It was really great to see some uk friends. Can't wait for the next batch! Unfortunately, the viking chose the day we drove to a hotel in nyc (for him to go to a workshop in Princeton, then pick our guests and me up and take us all back to Ithaca the next day) to get sick. God knows how he managed it, but he still drove all the way to nyc and then to princeton and back to Ithaca the next day. It must be that Norwegian stamina which is normally used for fending off polar bears in his natural habitat, but which in this case allowed Einar to fight off illness and new york traffic at the same time. (And before I hear any heckling from my various Norwegian in-laws, I continue to believe that polar bears roam the streets of Norway with impunity at night in packs like oversized vermin. We all know it's true, there's no point trying to deny it, it is a "well known fact" about Norway.)

Anyway, we all made it back to Ithaca (Me, Einar, Gio-who stayed for 2 nights before bussing it back to NYC, Si and Sara). Einar went all pink and sweaty and was running a fever so the poor boy had to turn in early.
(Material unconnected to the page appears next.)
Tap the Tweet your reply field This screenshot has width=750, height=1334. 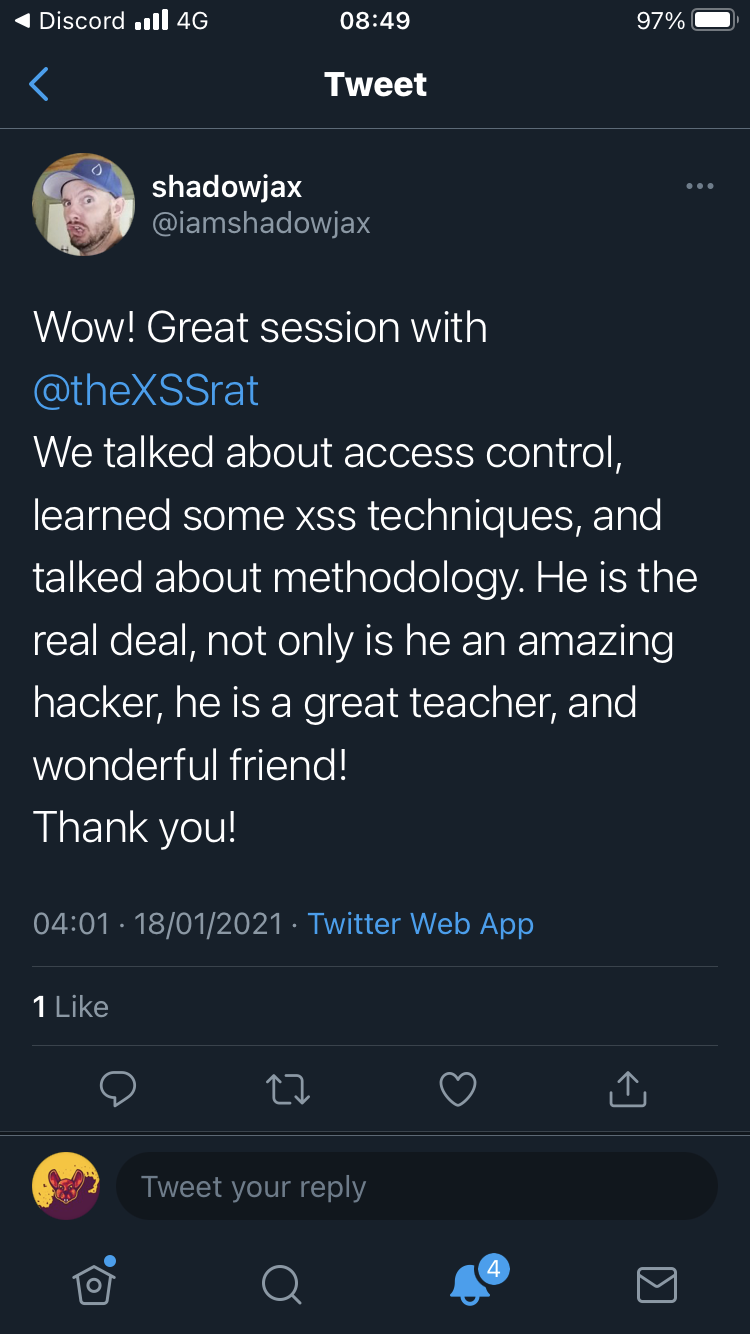pos(416,1187)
He recovered fairly quickly, but was under the weather for a good 3 days. I did my usual "caring" routine, which I think I have inherited from my mother. Mum always says she was a bad nurse when I was little because she would worry about me when I was sick and get tense and sharp with me as a result. -I don't remember this at all, but I do it when Einar's ill all the time. I fret about him, potter about with damp flannels mopping him with them ineffectually and in general appear both flustered and mildly annoyed. I am sure Florence Nightingale was just the same....Anyway, he pulled through despite my ministrations with the cold flannel, which would have soon brought on pnemonia in a lesser mortal and was soon feeling well enough to take some light sustenance in the form of beer, pizza and muffins, all of which aided his recovery immensely.

Gio, Si and Sara proved to be wonderful guests. They cooked, tidied, even bought us some groceries (future guests please take note). I was slightly put out that they didn't see fit to do some light dusting or perhaps clean the windows while they were here, but then you can't have everything.
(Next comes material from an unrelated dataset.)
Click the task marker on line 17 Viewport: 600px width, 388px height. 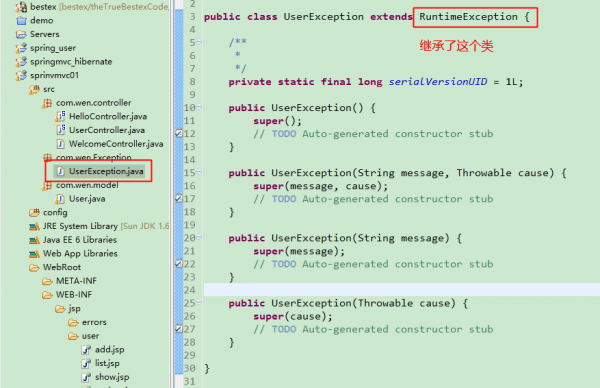click(179, 199)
Anyway Einar and I loved having them. Gio couldn't stay long sadly, but we did go out (minus einar) on her 2nd night here to our local sushi place and ate like kings. Sara had a bento box (very restrained) while the other 3 of us shared "the big red boat" which was a huge collection of sushi and sashimi served up on a wooden model of a boat about 2.5ft long. It's a beautiful thing, isn't it? We did have the leftovers boxed up to take back to Einar, but to be honest we ended up with a pitiful offering, because all of us kept saying "phew, I'm stuffed.....what's that one?......really?....well maybe just one more." I did however feel a tad old in that restaurant. It's a great place to observe some of the Cornell undergrads, most of whom feel obliged when at a sushi place to order sake-bombs. These things look lethal to me but big groups of students were lapping them up while we were tacking the big red boat. A sake bomb consists of a pint of beer with two chopsticks balanced across the top. In between the chopsticks is a small paper cup which is full of sake. The idea is to slam your fist down on the table so hard that the cup falls straight downwards (and still upright) from between the chopsticks into the pint glass. The hapless drinker then consumes this beer/sake mix before filling up the beer glass and the sake cup and doing the whole thing again. The result of this lovely beverage is no doubt happy drunkeness followed by a terrible hangover for the drinker. For any fellow non-bombing diners however, eating becomes a matter of bracing yourself for the next batch of sake-bombs; when all of the 15 people at the next table hit the table so hard and so loudly that you jump and poke yourself in the eye with your own chopstick. In any event it was a great night out people watching and sushi-eating.

Well more anon, but have done enough blogging for one night....back soon folks!